Neuroimaging in mood disorders

It is not currently possible to diagnose depression or bipolar disorder with any neuroimaging technique. However, some progress is being made in mapping inefficient information processing in various circuits in mood disorders. In depression, the dorsolateral prefrontal cortex, associated with cognitive symptoms, may have reduced activity, and the amygdala, associated with various emotional symptoms including depressed mood, may have increased activity (Figure 6-49). Furthermore, provocative testing of patients with mood disorders may provide some insight into malfunctioning of brain circuits exposed to environmental input, and thus required to process that information. For example, some studies of depressed patients show that their neuronal circuits at the level of the amygdala are over-reactive to induced sadness but under-reactive to induced happiness (Figure 6-50). On the other hand, imaging of the orbitofrontal cortex of manic patients shows that they fail to appropriately activate this brain region in a test that requires them to suppress a response, suggesting problems with impulsivity associated with mania and with this specific brain region (Figure 6-51). In general, these neuroimaging findings support the mapping of symptoms to brain regions discussed earlier in this chapter, but much further work is currently in progress and must be completed before the results of neuroimaging can be applied to diagnostic or therapeutic decision making in clinical practice.
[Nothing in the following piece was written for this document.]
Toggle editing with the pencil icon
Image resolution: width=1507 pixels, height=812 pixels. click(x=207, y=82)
Figure 6-49. Neuroimaging of brain activation in depression. Neuroimaging studies of brain activation suggest that resting activity in the dorsolateral prefrontal cortex (DLPFC) of depressed patients is low compared to that in nondepressed individuals (left, top and bottom), whereas resting activity in the amygdala and ventromedial prefrontal cortex (VMPFC) of depressed patients is high compared to that in nondepressed individuals (right, top and bottom).

Figure 6-50. Depressed patient’s neuronal response to induced sadness versus happiness. Emotional symptoms such as sadness or happiness are regulated by the ventromedial prefrontal cortex (VMPFC) and the amygdala, two regions in which activity is high in the resting state of depressed patients (left). Interestingly, provocative tests in which these emotions are induced show that neuronal activity in the amygdala is over-reactive to induced sadness (bottom right) but under-reactive to induced happiness (top right).
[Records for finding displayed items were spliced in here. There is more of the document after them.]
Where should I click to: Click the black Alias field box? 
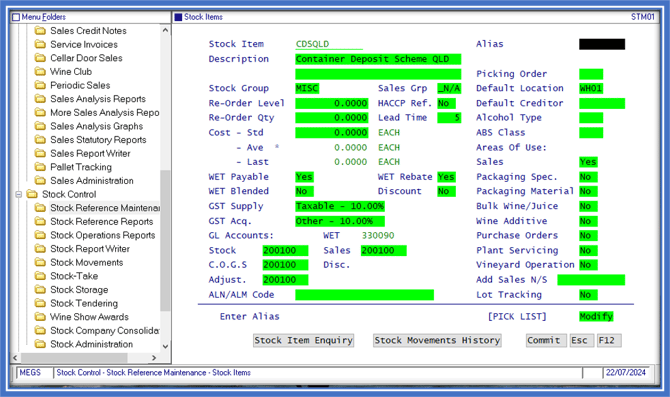point(602,44)
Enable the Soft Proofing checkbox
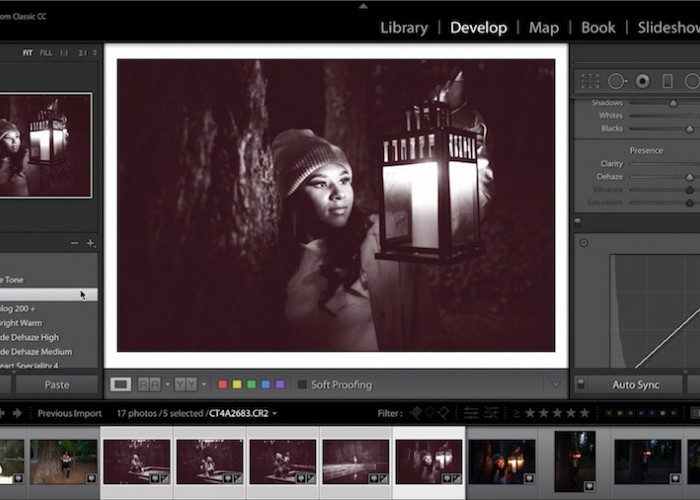 tap(302, 384)
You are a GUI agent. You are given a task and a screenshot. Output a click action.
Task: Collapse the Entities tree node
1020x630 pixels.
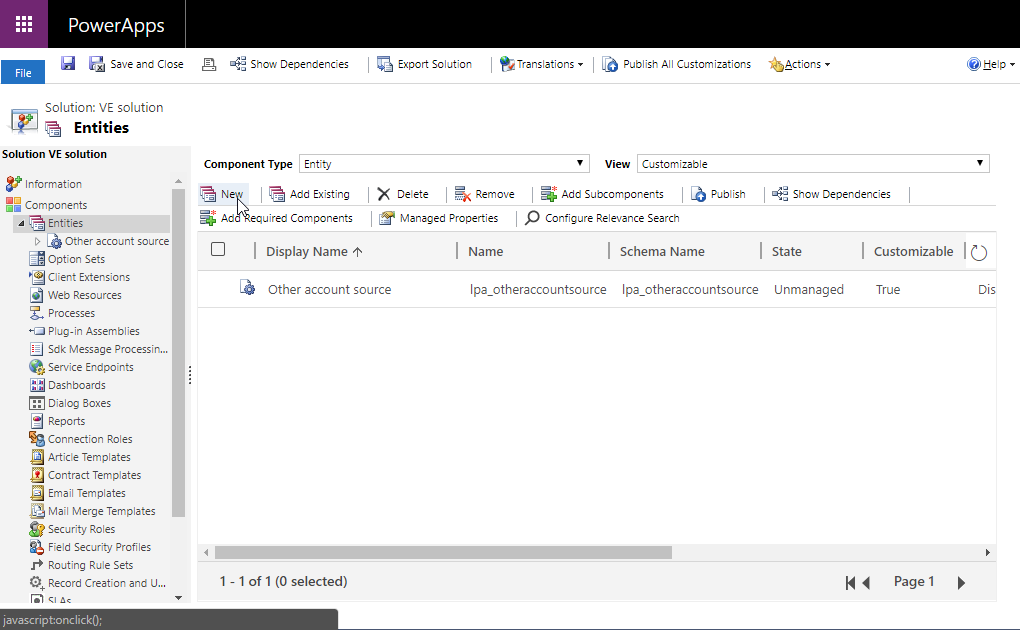21,223
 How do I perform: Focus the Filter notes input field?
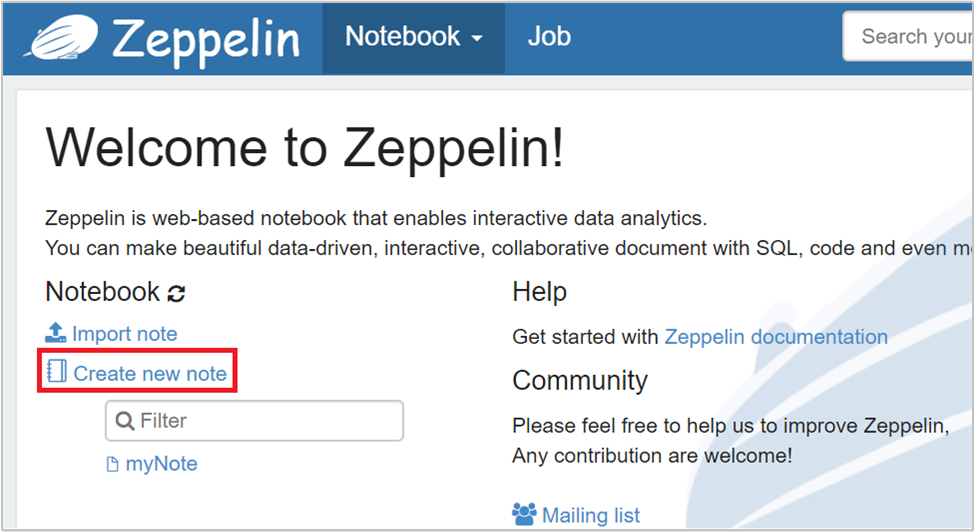tap(265, 421)
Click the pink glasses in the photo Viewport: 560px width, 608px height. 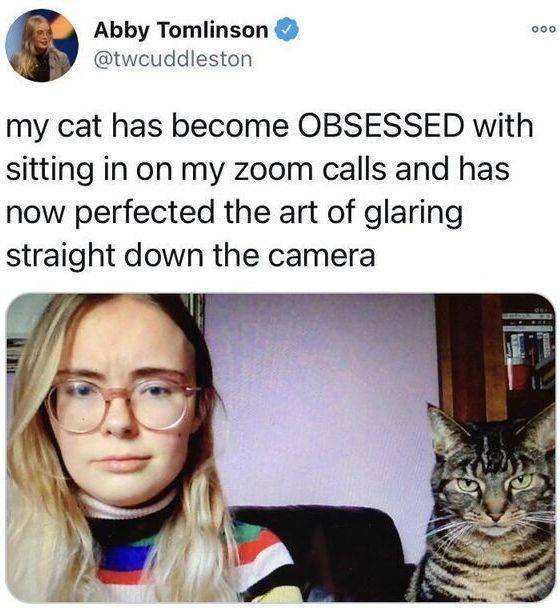point(122,401)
Figure 6-51. Mania patient’s neuronal response to no-go task. Impulsive symptoms of mania, such as risk taking and pressured speech, are related to activity in the orbitofrontal cortex (OFC). Neuroimaging data show that this brain region is hypoactive in mania (bottom right) versus healthy (bottom left) individuals during the no-go task, which is designed to test response inhibition.
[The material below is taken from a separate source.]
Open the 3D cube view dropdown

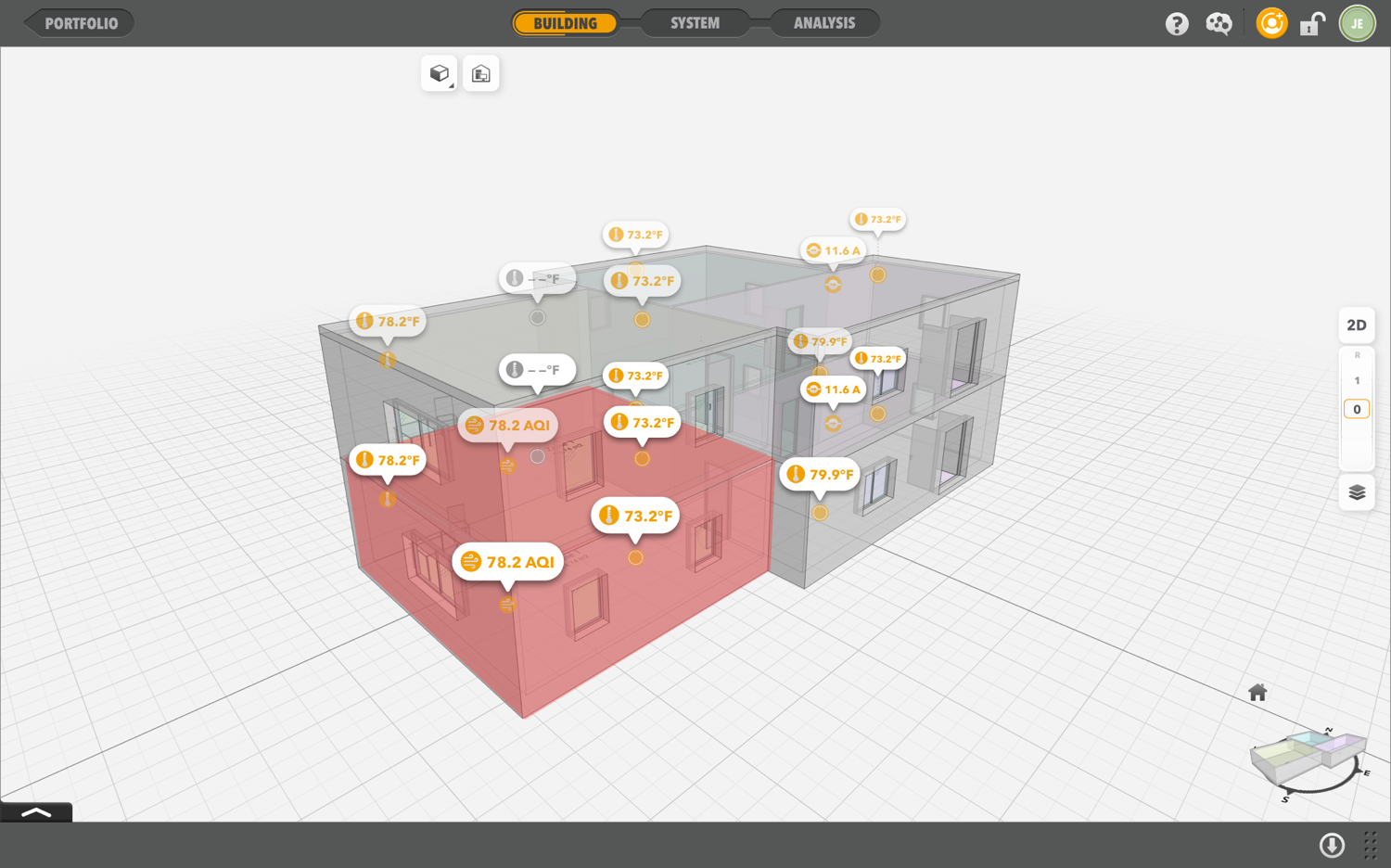(440, 74)
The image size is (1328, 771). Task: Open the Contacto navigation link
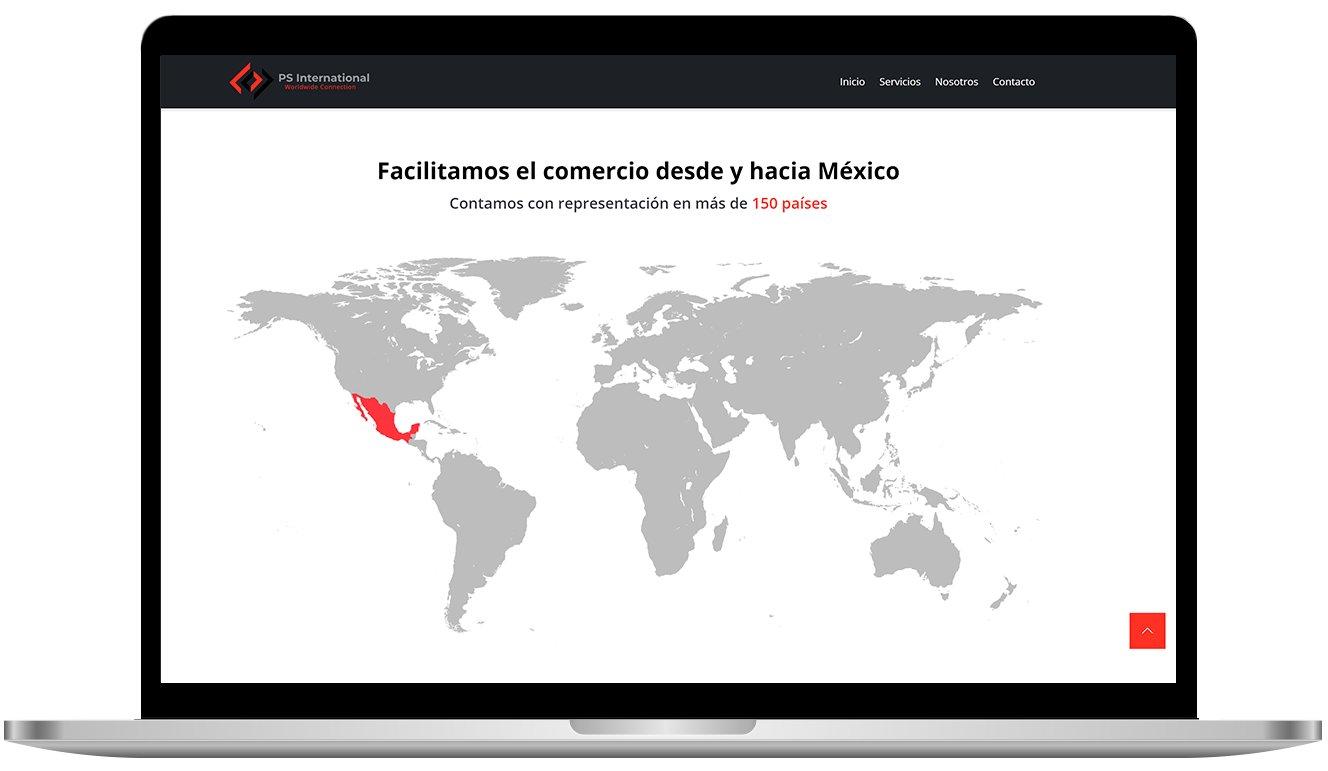click(x=1013, y=82)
This chapter has described the mood disorders, including those across the bipolar spectrum. For prognostic and treatment purposes, it is increasingly important to be able to distinguish unipolar depression from bipolar spectrum depression. Although mood disorders are indeed disorders of mood, they are much more, and several different symptoms in addition to a mood symptom are required to make a diagnosis of a major depressive episode or a manic episode. Each symptom can be matched to a hypothetically malfunctioning neuronal circuit. The monoamine hypothesis of depression suggests that dysfunction, generally due to underactivity, of one or more of the three monoamines DA, NE, or 5HT may be linked to symptoms in major depression. Boosting one or more of the monoamines in specific brain regions may improve the efficiency of information processing there, and reduce the symptom caused by that area’s malfunctioning. Other brain areas associated with the symptoms of a manic episode can similarly be mapped to various hypothetically malfunctioning brain circuits. Understanding the localization of symptoms in circuits, as well as the neurotransmitters that regulate these circuits in different brain regions, can set the stage for choosing and combining treatments for each individual symptom of a mood disorder, with the goal being to reduce all symptoms and lead to remission.